Common wanted to settle down, planning to run his father-in-law’s business back on Wearside, and earlier in the month was reported to be taking wickets and scoring runs in the Sunderland District League for Fulwell Cricket Club. This was very much the era of footballers putting on their whites during the summer months, and Alf was joined in his transfer from Sheffield United by renowned Somerset wicketkeeper, Albert Lewis.

Lewis had been brought in to replace the legendary Sunderland goalkeeper Ned Doig, who was due to follow his former manager Tom Watson down to recently relegated Liverpool. However, Doig’s £150 transfer was blocked by the FA because he’d already been offered the maximum wage by Sunderland, but it eventually went through. Player power existed even then.

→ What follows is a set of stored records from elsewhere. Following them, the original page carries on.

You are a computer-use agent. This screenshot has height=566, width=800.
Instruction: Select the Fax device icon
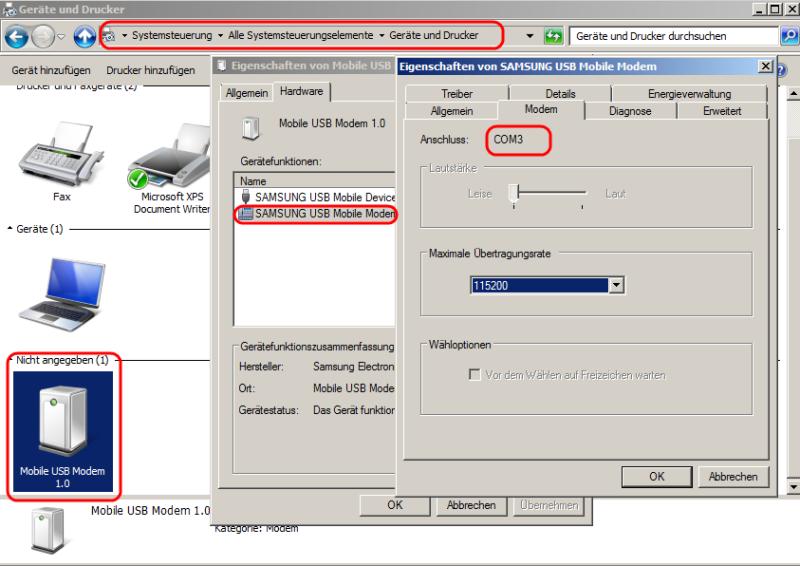coord(62,155)
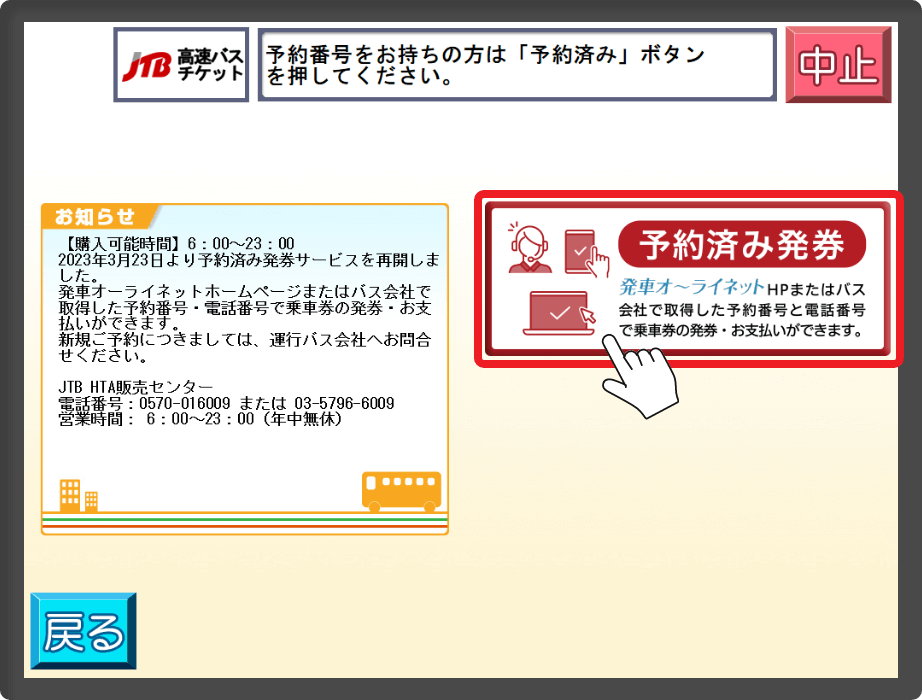Click the JTB 高速バスチケット logo

(x=181, y=65)
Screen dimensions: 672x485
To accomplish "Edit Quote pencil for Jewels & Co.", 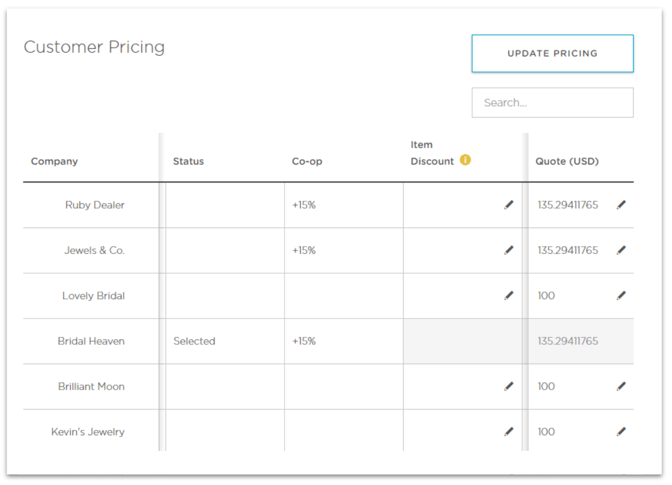I will tap(621, 250).
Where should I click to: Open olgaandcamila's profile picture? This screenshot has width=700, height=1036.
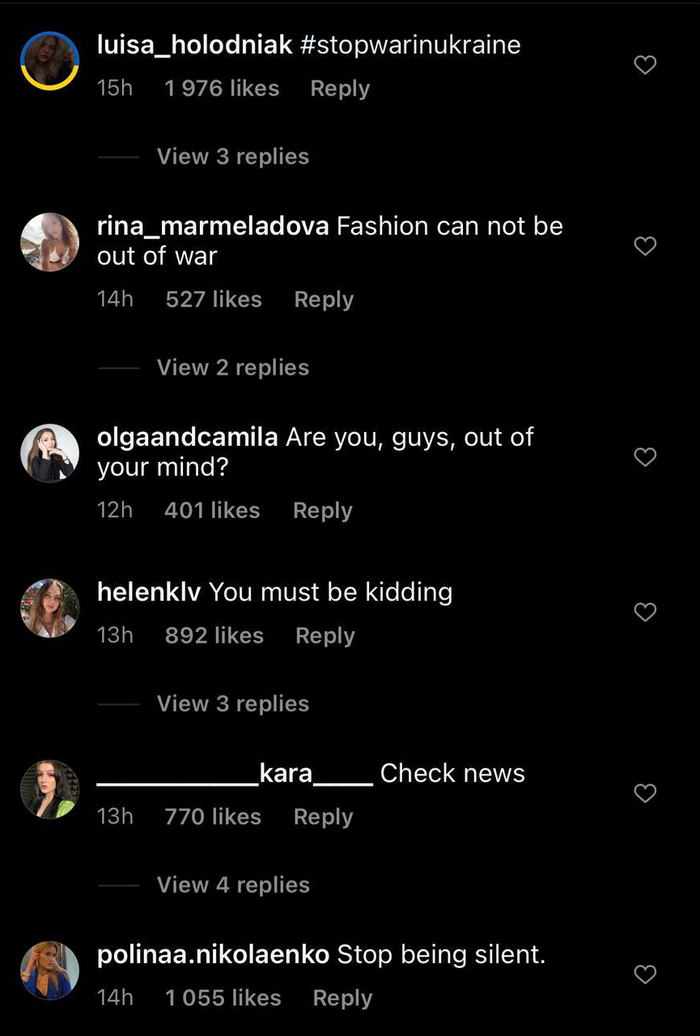(x=50, y=453)
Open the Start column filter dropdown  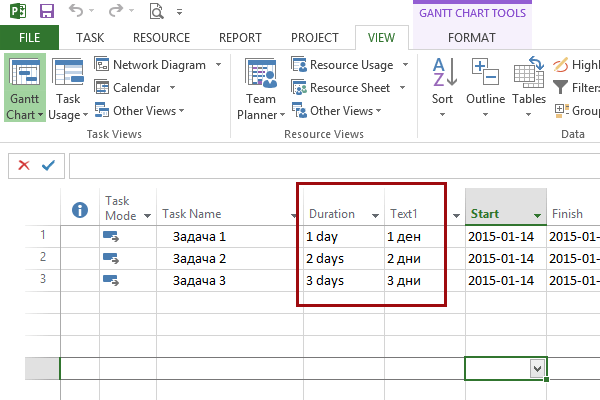pos(538,214)
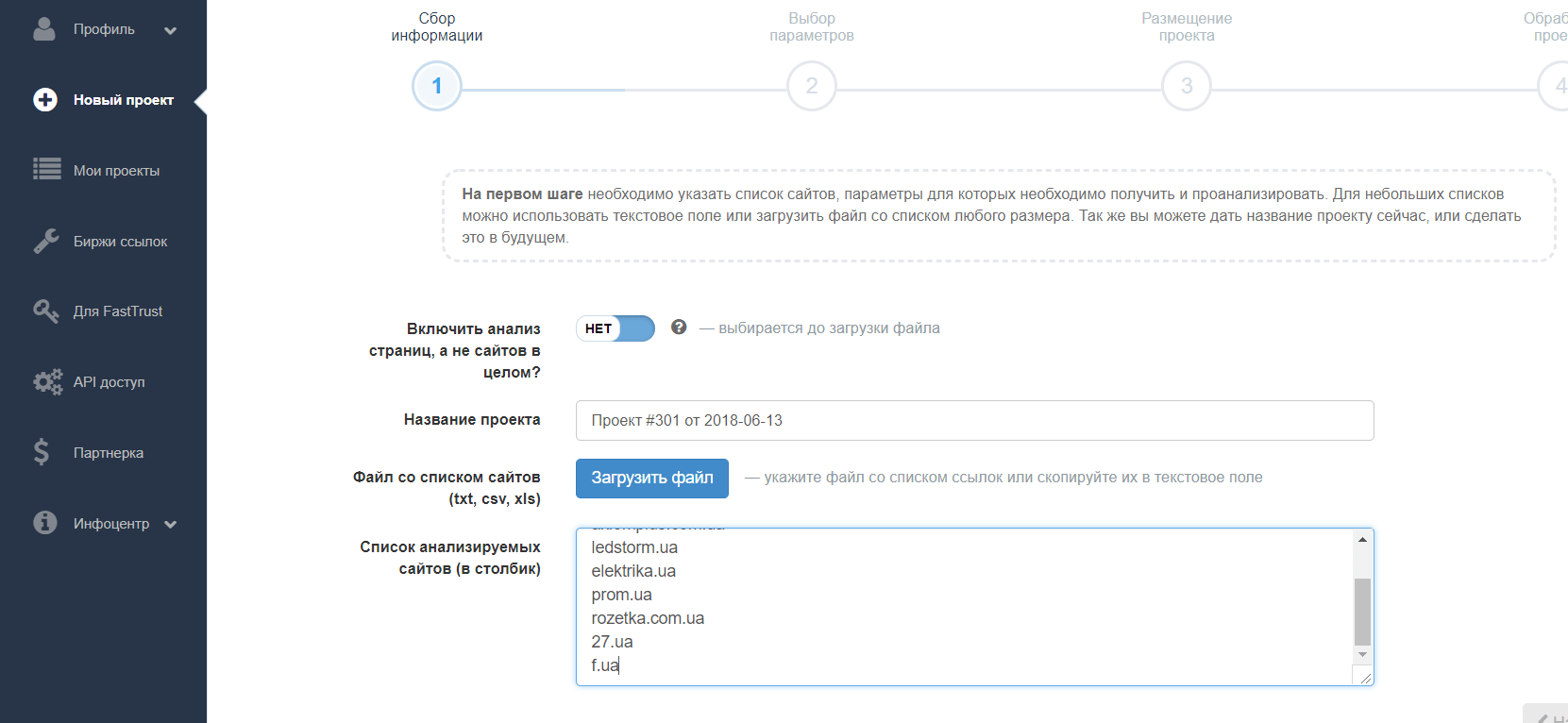Open Мои проекты menu item

[x=116, y=171]
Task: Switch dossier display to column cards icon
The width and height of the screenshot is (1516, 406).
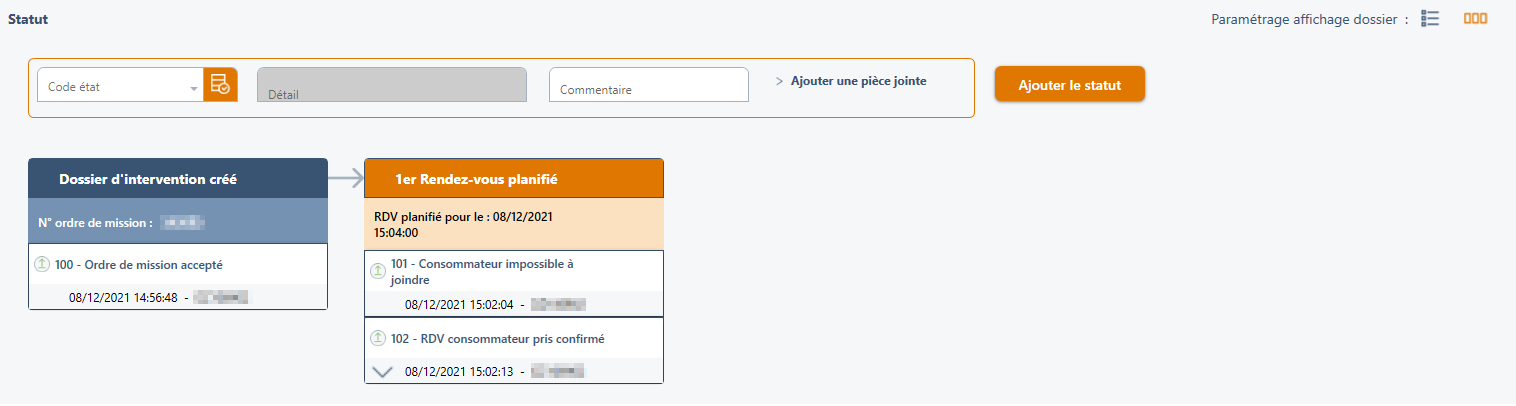Action: 1475,19
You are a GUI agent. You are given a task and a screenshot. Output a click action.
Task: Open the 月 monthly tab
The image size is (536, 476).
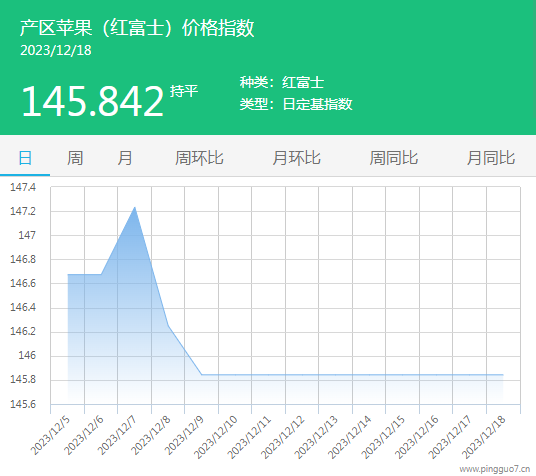(x=125, y=158)
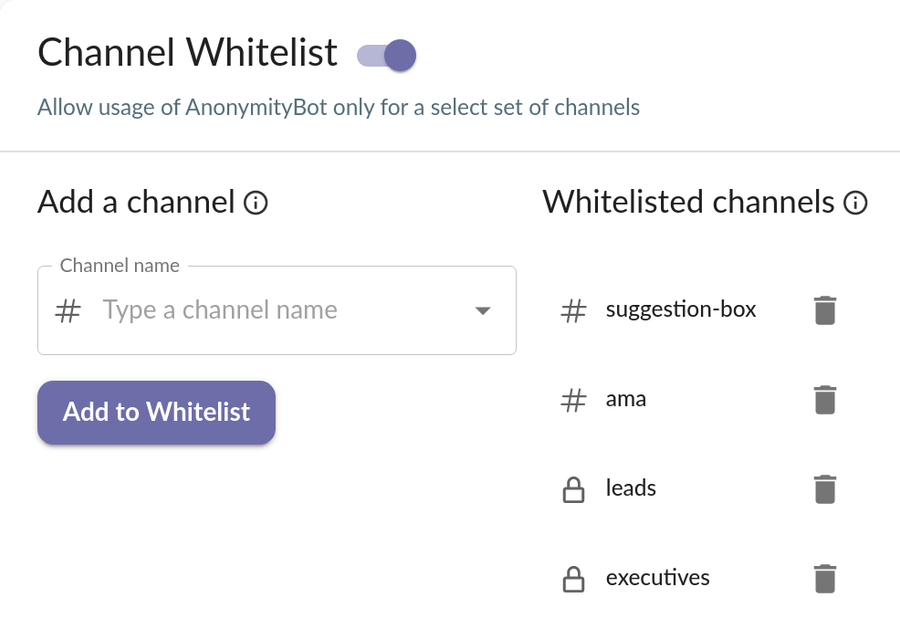Viewport: 900px width, 629px height.
Task: Open the Whitelisted channels info tooltip
Action: click(856, 203)
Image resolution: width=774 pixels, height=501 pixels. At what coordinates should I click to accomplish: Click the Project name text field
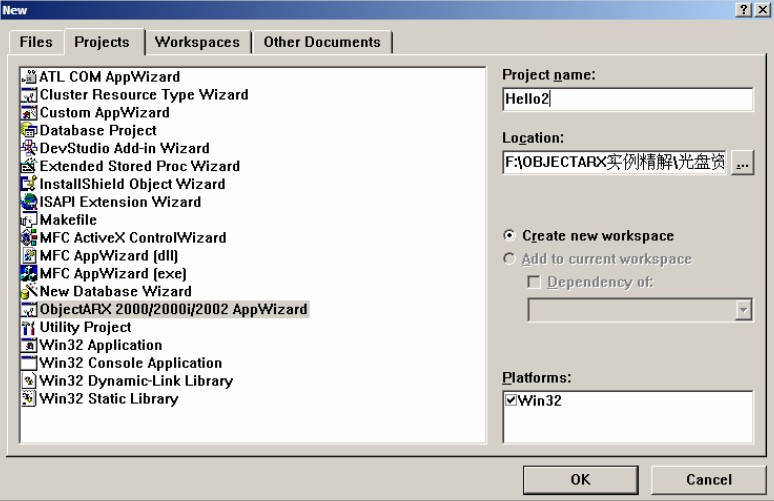(627, 99)
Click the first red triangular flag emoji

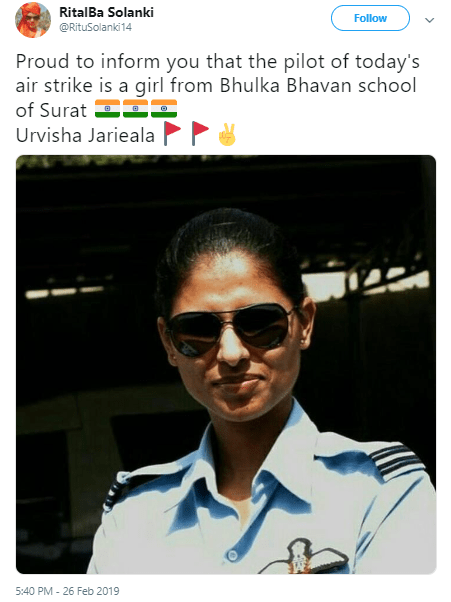coord(172,133)
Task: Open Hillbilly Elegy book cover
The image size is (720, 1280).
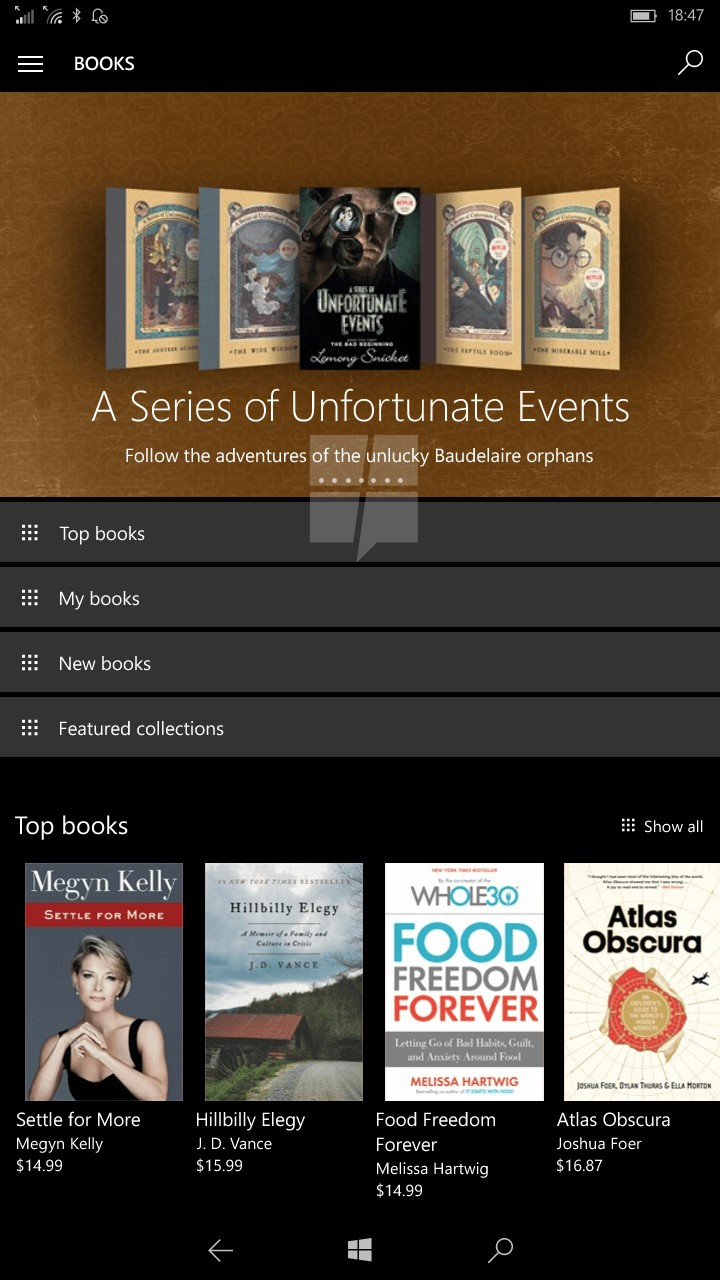Action: pyautogui.click(x=284, y=982)
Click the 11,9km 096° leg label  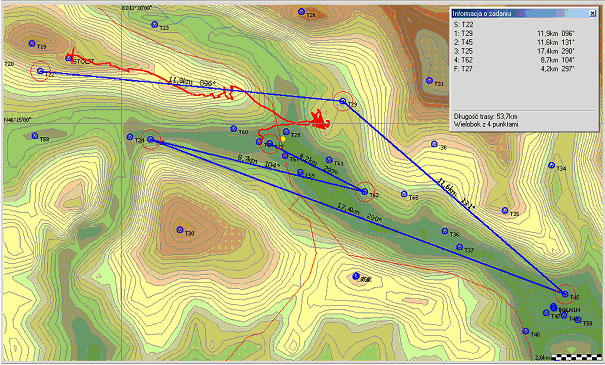click(x=192, y=82)
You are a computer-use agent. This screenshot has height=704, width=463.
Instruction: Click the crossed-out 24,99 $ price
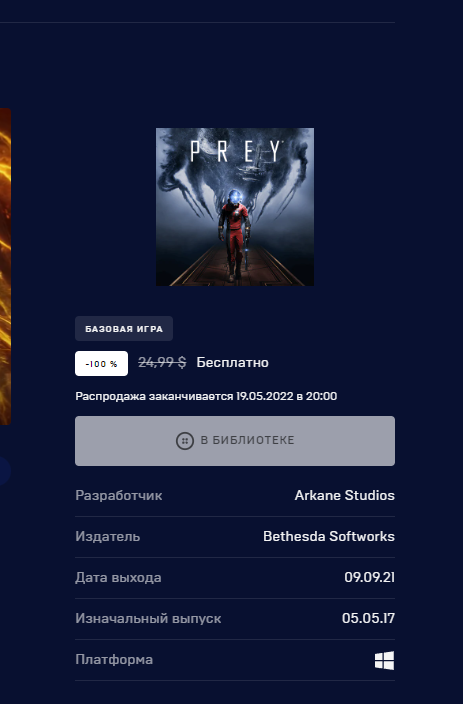click(162, 362)
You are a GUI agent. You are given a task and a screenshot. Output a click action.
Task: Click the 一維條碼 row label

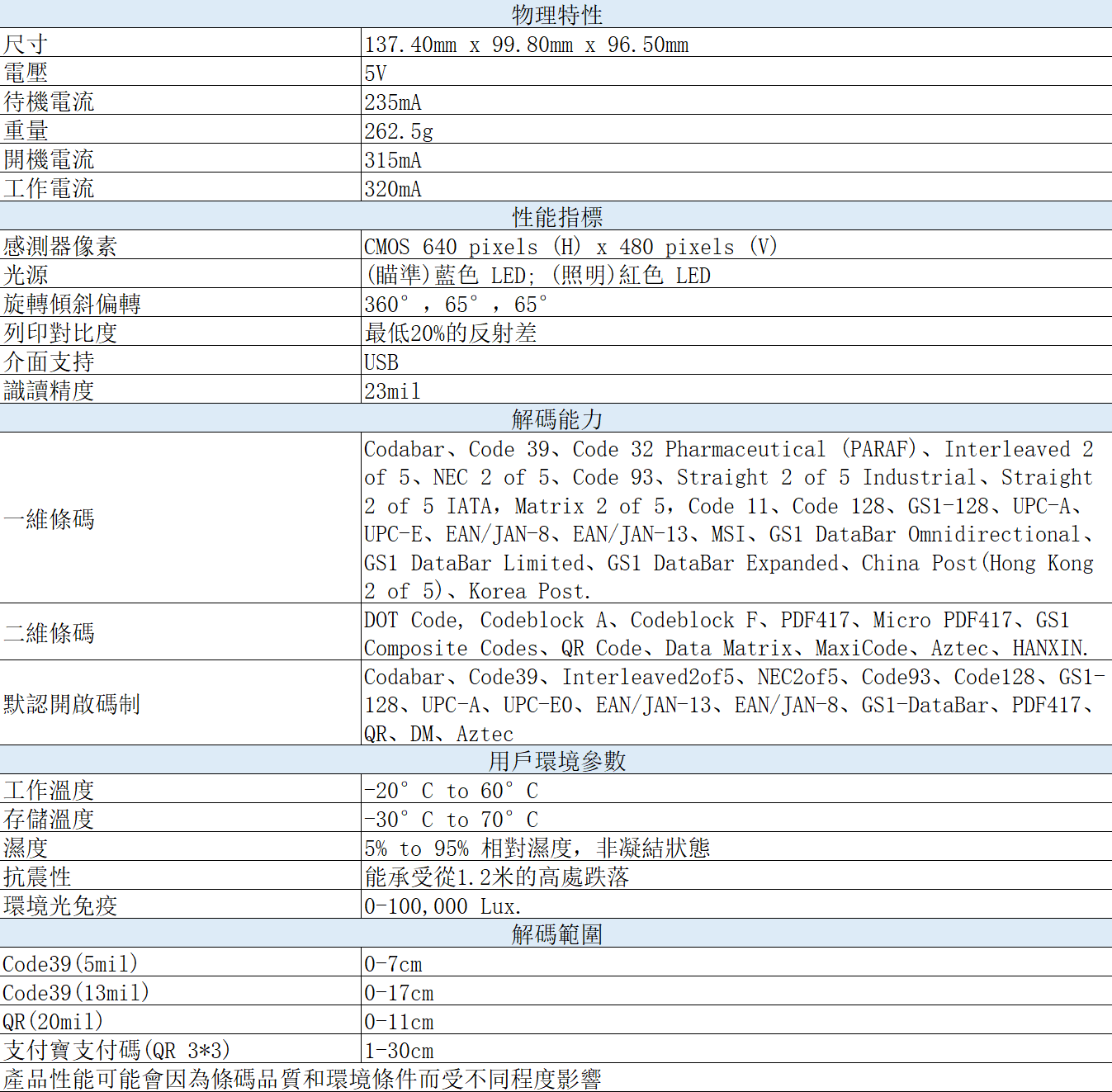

The cricketing westcountryman Lewis would, however, only play the opening four games of the new season, last featuring in an away defeat to Wolves and never playing again for the club. Sunderland then used several other goalkeepers as they yet again failed to challenge for the title in 1904-5. It was a period of rebuilding all round at the club, but maybe that's a story for another time.

Common scored 6 in 20 for Sunderland that year, but his second spell was cut short as he certainly did gain the status of the world’s most expensive footballer, when Middlesbrough, in a successful gamble that his goals would see them survive relegation, broke the £1,000 barrier to bring him to North Yorkshire in February 1905.

The amounts of money being spent on footballers in the early twentieth century may pale into insignificance nowadays, when £100m fees are being negotiated for England centre-forwards. At the time, Commons’ transfers attracted the opprobrium of the press in much the same moralistic way as today’s fees do in the tabloids, his move to ‘Boro famously being described as “flesh and blood for sale”. There is, it seems, nothing new under the sun.